# Brian Bowman...Finland?!



## LadyFlynt (Jul 20, 2005)

(Okay, I know it hasn't been a "whole" week, but I did pretty well, it helped being away, but now I'm back by some minor neccessities).

Brian, we just received our history/literature curriculum yesterday. This year we are doing "Exploring Countries and Cultures" (geography) before continuing with the classical cycle of history.

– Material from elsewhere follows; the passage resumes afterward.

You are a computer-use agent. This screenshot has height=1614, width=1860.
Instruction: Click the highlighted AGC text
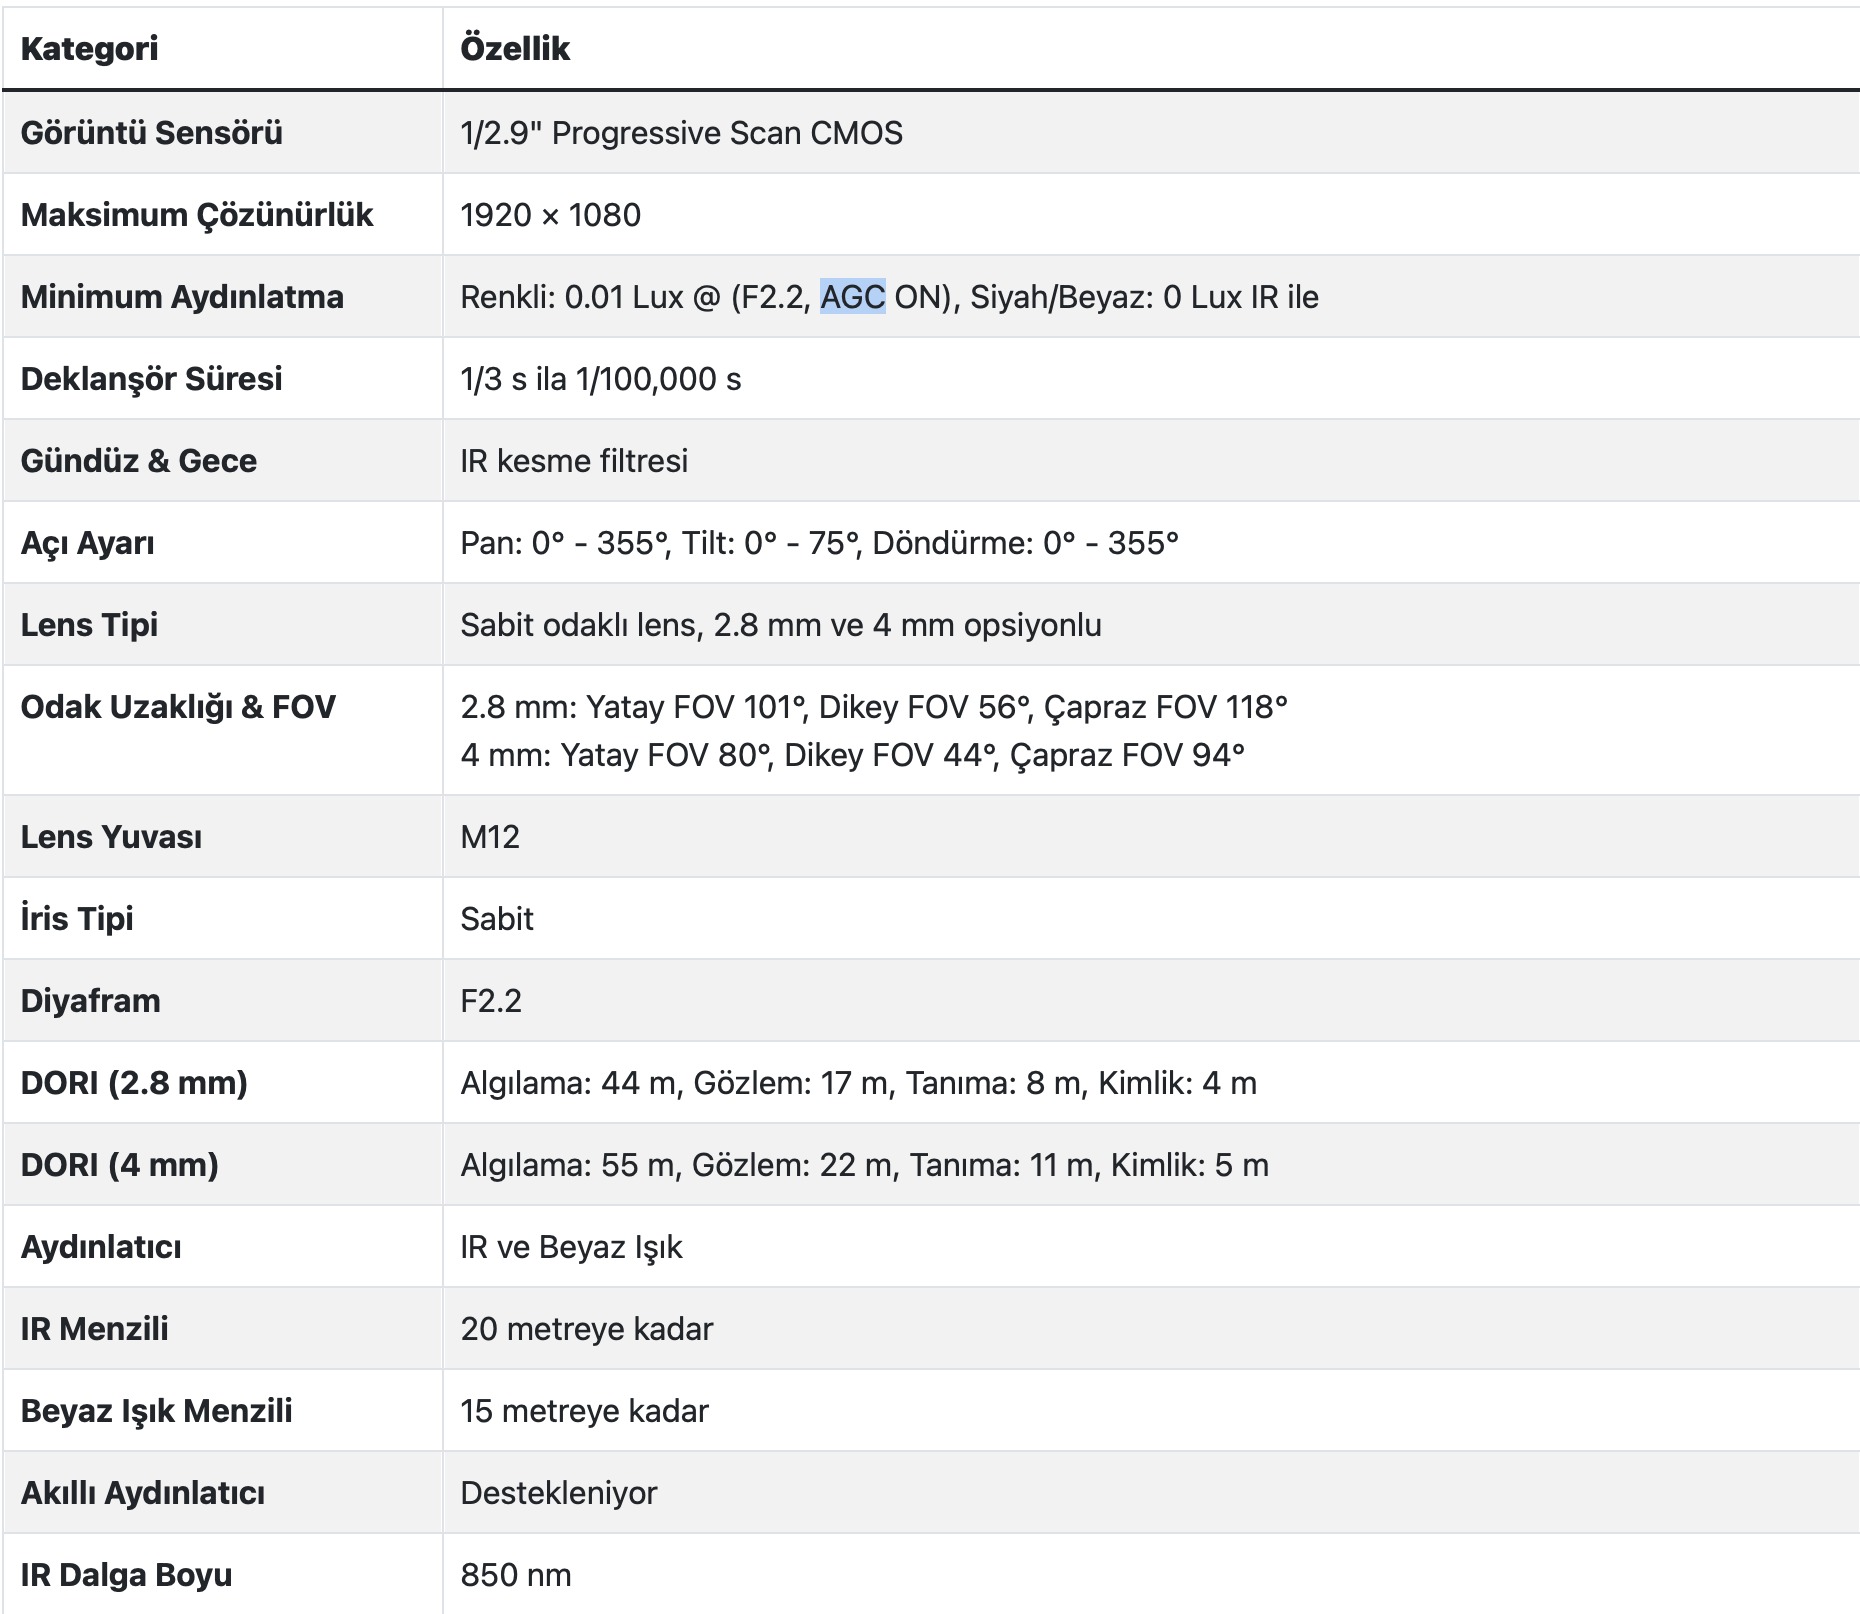[x=852, y=297]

Amoung the countries listed for us to "visit" is Norway. Hahaha, guess what! My g-grandmother came from Finland...so I'm adding it to that chapter. Since very little has been passed down in my family I was wondering if I could ask a few questions of your wife for when we get to that section?


----------



## BrianBowman (Jul 20, 2005)

Colleen,

I'll speak with Anne about this. Please U2U me for further discussion.


Peace

[Edited on 7-20-2005 by BrianBowman]


----------



## LadyFlynt (Jul 20, 2005)

U2U'd and thanks...


----------



## Bladestunner316 (Jul 20, 2005)

Norway my homeland. You can visit my city 

blade


----------



## LadyFlynt (Jul 20, 2005)

You lived in Norway?


----------



## Bladestunner316 (Jul 20, 2005)

No my family its called Brandal,Norway its by Alesund,Noway,


----------